One Utah Redditor was in disbelief when their landlord expected them to replace the carpet in an entire room over a tiny hole.
The r/LandlordLove subreddit is an ironically named community for complaining about bad landlords. Sometimes, tenants post on the sub looking for advice about how to handle conflicts with their landlords.
This time, the disagreement was about a tiny bit of fraying at the edge of a piece of carpet.
“Landlord is charging us to replace the whole room’s carpet for a small hole by the door, along with another room with a bigger hole,” the original poster said. “Can they do that?”
Their post included two photos: one where a few of the carpet’s threads were visible right at the edge of the doorframe and one where the seam between two pieces of carpet had separated slightly.
“First hole is less than two inches wide,” said the Redditor. “I don’t think it’s fair that we’re being charged for the entire room for a small tear … If it’s within their right[s], we’re willing to pay, but I’m unsure if the charges are reasonable.”
According to the Environmental Protection Agency, over four billion pounds of carpet are thrown away every year in the U.S. alone, accounting for more than 1% by weight and about 2% by volume of trash.
Since discarded carpeting is so bulky, it also creates a hassle for solid waste operations, while the variety of materials present in carpet makes it tough to recycle. Sustainably and economically speaking, it is always best to hold onto carpeting for as long as possible, fixing signs of wear and tear instead of tossing the entire carpet over a small flaw, as this landlord wanted to do.
Some manufacturers also have end-of-life take-back programs, so homeowners should always check with the maker before throwing out old carpeting.
States like California and New York have also mandated that “carpet manufacturers establish a convenient program for collection and recycling of discarded and unused carpeting” to mitigate this problem, the Natural Resources Defense Council reported.
Other Redditors jumped to the original poster’s defense.
“This could be considered normal wear and tear, especially if the door rubs the carpet,” said one commenter.
As Lawyers.com explained, “ordinary wear and tear” is the legal phrase for the kind of damage and deterioration that is normally expected to happen in a home when people live there.

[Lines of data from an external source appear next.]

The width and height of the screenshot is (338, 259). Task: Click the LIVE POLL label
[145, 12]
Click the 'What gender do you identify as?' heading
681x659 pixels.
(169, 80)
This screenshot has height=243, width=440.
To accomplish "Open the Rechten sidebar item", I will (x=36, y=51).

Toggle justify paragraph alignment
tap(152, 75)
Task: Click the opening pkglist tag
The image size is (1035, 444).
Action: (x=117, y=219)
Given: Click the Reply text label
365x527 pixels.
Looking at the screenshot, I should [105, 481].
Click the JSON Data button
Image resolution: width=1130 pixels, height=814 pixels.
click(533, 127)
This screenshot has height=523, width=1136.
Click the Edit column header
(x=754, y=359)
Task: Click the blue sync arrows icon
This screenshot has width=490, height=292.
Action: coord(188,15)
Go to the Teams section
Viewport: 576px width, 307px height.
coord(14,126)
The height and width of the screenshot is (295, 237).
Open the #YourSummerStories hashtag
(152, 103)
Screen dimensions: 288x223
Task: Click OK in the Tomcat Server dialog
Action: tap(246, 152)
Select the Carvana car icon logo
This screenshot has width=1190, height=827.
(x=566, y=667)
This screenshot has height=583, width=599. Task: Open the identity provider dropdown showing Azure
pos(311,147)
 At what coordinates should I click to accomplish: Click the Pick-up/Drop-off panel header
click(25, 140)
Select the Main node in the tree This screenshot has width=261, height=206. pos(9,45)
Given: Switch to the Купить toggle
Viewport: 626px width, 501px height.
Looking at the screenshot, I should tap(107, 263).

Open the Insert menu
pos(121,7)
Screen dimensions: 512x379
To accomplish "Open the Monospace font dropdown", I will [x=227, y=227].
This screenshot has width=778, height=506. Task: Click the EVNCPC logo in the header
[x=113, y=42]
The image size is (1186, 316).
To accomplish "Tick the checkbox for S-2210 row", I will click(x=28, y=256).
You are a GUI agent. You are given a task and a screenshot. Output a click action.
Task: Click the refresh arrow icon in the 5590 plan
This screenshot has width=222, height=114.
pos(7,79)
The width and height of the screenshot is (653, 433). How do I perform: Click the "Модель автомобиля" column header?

Landlords can’t charge tenants for it, only for unusual damage that was caused by the tenant.
“I’d say it is maybe also the result of improper workmanship,” another user speculated, pointing out how the door appears to rub on the carpet when it opens and closes. They said it was “possibly a result of using carpet padding under the carpet where the door sweeps, though it may also be the carpet was too thick a choice.”
Once again, that would be beyond the tenant’s control, making it the landlord’s responsibility, according to Lawyers.com.
A third user pointed out that replacing the whole room’s carpeting would be a drastic response to this tiny flaw. “They can easily cut it back and patch it,” said the Redditor. “Refuse to pay.”
Another commenter agreed. “They’re trying to pull a fast one on you,” they said. “Both are simple and inexpensive fixes.”